→ **TRY IT**:
Each entry needs to be reproduced verbatim.

→ **THE INPUT**:
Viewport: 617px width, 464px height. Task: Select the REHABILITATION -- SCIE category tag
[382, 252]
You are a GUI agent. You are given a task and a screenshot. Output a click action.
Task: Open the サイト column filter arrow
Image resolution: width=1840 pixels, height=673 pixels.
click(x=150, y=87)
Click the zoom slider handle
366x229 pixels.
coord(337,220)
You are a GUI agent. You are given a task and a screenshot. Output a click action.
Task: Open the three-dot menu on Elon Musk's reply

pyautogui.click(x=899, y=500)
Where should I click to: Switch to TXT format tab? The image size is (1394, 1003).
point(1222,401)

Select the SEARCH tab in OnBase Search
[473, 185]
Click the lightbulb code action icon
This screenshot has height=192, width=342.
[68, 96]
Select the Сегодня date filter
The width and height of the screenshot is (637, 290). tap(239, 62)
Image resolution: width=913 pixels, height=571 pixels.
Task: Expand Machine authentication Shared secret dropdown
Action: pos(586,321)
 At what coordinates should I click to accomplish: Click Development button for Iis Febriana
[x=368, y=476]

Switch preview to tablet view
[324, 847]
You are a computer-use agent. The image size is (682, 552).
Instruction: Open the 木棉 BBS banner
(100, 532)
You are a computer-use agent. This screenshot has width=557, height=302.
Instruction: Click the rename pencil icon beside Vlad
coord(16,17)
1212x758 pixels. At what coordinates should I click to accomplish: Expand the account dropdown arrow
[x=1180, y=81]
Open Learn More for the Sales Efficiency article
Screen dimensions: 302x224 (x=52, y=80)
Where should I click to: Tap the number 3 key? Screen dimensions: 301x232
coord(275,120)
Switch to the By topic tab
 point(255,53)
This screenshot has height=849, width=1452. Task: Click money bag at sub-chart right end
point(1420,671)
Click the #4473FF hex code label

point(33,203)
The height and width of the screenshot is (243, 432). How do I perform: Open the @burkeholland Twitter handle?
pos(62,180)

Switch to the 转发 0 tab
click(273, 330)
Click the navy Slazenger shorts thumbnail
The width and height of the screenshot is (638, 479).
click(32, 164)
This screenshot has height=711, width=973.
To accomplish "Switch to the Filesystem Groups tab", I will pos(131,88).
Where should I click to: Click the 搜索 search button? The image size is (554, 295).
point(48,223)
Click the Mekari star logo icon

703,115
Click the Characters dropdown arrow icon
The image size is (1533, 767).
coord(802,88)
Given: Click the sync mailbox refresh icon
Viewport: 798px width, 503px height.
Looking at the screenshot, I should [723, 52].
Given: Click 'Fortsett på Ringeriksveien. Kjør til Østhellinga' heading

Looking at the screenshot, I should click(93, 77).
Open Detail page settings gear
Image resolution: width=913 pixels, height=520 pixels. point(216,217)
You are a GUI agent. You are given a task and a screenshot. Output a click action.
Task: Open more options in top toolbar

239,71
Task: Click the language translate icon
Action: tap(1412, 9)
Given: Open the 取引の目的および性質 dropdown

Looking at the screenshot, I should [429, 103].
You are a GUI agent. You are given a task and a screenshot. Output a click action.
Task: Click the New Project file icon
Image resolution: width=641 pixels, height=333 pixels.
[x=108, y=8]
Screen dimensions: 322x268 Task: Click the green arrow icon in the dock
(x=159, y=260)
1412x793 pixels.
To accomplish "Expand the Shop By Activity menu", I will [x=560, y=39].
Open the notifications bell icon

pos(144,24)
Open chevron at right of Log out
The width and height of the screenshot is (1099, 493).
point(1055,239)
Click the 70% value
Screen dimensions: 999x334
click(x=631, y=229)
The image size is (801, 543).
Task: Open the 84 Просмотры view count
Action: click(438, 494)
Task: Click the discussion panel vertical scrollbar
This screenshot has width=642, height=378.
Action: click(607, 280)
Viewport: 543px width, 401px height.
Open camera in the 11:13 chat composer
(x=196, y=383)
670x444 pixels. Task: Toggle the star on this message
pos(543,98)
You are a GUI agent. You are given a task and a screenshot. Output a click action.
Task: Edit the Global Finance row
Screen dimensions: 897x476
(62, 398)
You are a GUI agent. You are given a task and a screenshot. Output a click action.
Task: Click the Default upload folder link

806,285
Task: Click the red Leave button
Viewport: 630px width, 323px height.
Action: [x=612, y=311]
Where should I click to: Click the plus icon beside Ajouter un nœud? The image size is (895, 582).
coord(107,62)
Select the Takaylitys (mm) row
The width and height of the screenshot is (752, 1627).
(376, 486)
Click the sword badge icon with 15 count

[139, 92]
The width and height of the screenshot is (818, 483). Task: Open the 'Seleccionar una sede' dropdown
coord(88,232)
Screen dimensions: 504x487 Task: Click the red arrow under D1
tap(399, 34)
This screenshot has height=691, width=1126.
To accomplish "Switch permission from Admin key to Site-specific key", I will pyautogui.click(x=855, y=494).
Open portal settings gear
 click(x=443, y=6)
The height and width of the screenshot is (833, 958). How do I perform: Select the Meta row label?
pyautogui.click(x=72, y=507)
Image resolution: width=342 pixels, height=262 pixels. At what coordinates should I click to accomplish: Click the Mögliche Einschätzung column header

→ **EXERCISE ANSWER**:
Viewport: 617px width, 464px height. Task: Select the REHABILITATION -- SCIE category tag
[382, 252]
You are a GUI agent. You are given a task and a screenshot. Output a click action.
Task: Open the サイト column filter arrow
Image resolution: width=1840 pixels, height=673 pixels.
click(x=150, y=87)
Click the zoom slider handle
366x229 pixels.
coord(337,220)
You are a GUI agent. You are given a task and a screenshot. Output a click action.
Task: Open the three-dot menu on Elon Musk's reply

pyautogui.click(x=899, y=500)
Where should I click to: Switch to TXT format tab? The image size is (1394, 1003).
point(1222,401)

Select the SEARCH tab in OnBase Search
[473, 185]
Click the lightbulb code action icon
This screenshot has height=192, width=342.
[68, 96]
Select the Сегодня date filter
The width and height of the screenshot is (637, 290). tap(239, 62)
Image resolution: width=913 pixels, height=571 pixels.
Task: Expand Machine authentication Shared secret dropdown
Action: pos(586,321)
 At what coordinates should I click to accomplish: Click Development button for Iis Febriana
[x=368, y=476]

Switch preview to tablet view
[324, 847]
You are a computer-use agent. The image size is (682, 552).
Instruction: Open the 木棉 BBS banner
(100, 532)
You are a computer-use agent. This screenshot has width=557, height=302.
Instruction: Click the rename pencil icon beside Vlad
coord(16,17)
1212x758 pixels. At what coordinates should I click to accomplish: Expand the account dropdown arrow
[x=1180, y=81]
Open Learn More for the Sales Efficiency article
Screen dimensions: 302x224 (x=52, y=80)
Where should I click to: Tap the number 3 key? Screen dimensions: 301x232
coord(275,120)
Switch to the By topic tab
 point(255,53)
This screenshot has height=849, width=1452. Task: Click money bag at sub-chart right end
point(1420,671)
Click the #4473FF hex code label

point(33,203)
The height and width of the screenshot is (243, 432). How do I perform: Open the @burkeholland Twitter handle?
pos(62,180)

Switch to the 转发 0 tab
click(273, 330)
Click the navy Slazenger shorts thumbnail
The width and height of the screenshot is (638, 479).
click(32, 164)
This screenshot has height=711, width=973.
To accomplish "Switch to the Filesystem Groups tab", I will pos(131,88).
Where should I click to: Click the 搜索 search button? The image size is (554, 295).
point(48,223)
Click the Mekari star logo icon

703,115
Click the Characters dropdown arrow icon
The image size is (1533, 767).
coord(802,88)
Given: Click the sync mailbox refresh icon
Viewport: 798px width, 503px height.
Looking at the screenshot, I should [723, 52].
Given: Click 'Fortsett på Ringeriksveien. Kjør til Østhellinga' heading

Looking at the screenshot, I should click(93, 77).
Open Detail page settings gear
Image resolution: width=913 pixels, height=520 pixels. point(216,217)
You are a GUI agent. You are given a task and a screenshot. Output a click action.
Task: Open more options in top toolbar

239,71
Task: Click the language translate icon
Action: tap(1412, 9)
Given: Open the 取引の目的および性質 dropdown

Looking at the screenshot, I should [429, 103].
You are a GUI agent. You are given a task and a screenshot. Output a click action.
Task: Click the New Project file icon
Image resolution: width=641 pixels, height=333 pixels.
[x=108, y=8]
Screen dimensions: 322x268 Task: Click the green arrow icon in the dock
(x=159, y=260)
1412x793 pixels.
To accomplish "Expand the Shop By Activity menu", I will [x=560, y=39].
Open the notifications bell icon

pos(144,24)
Open chevron at right of Log out
The width and height of the screenshot is (1099, 493).
point(1055,239)
Click the 70% value
Screen dimensions: 999x334
click(x=631, y=229)
The image size is (801, 543).
Task: Open the 84 Просмотры view count
Action: click(438, 494)
Task: Click the discussion panel vertical scrollbar
This screenshot has width=642, height=378.
Action: click(607, 280)
Viewport: 543px width, 401px height.
Open camera in the 11:13 chat composer
(x=196, y=383)
670x444 pixels. Task: Toggle the star on this message
pos(543,98)
You are a GUI agent. You are given a task and a screenshot. Output a click action.
Task: Edit the Global Finance row
Screen dimensions: 897x476
(62, 398)
You are a GUI agent. You are given a task and a screenshot. Output a click action.
Task: Click the Default upload folder link

806,285
Task: Click the red Leave button
Viewport: 630px width, 323px height.
Action: [x=612, y=311]
Where should I click to: Click the plus icon beside Ajouter un nœud? The image size is (895, 582).
coord(107,62)
Select the Takaylitys (mm) row
The width and height of the screenshot is (752, 1627).
(376, 486)
Click the sword badge icon with 15 count

[139, 92]
The width and height of the screenshot is (818, 483). Task: Open the 'Seleccionar una sede' dropdown
coord(88,232)
Screen dimensions: 504x487 Task: Click the red arrow under D1
tap(399, 34)
This screenshot has height=691, width=1126.
To accomplish "Switch permission from Admin key to Site-specific key", I will pyautogui.click(x=855, y=494).
Open portal settings gear
 click(x=443, y=6)
The height and width of the screenshot is (833, 958). How do I perform: Select the Meta row label?
pyautogui.click(x=72, y=507)
Image resolution: width=342 pixels, height=262 pixels. At what coordinates should I click to accomplish: Click the Mögliche Einschätzung column header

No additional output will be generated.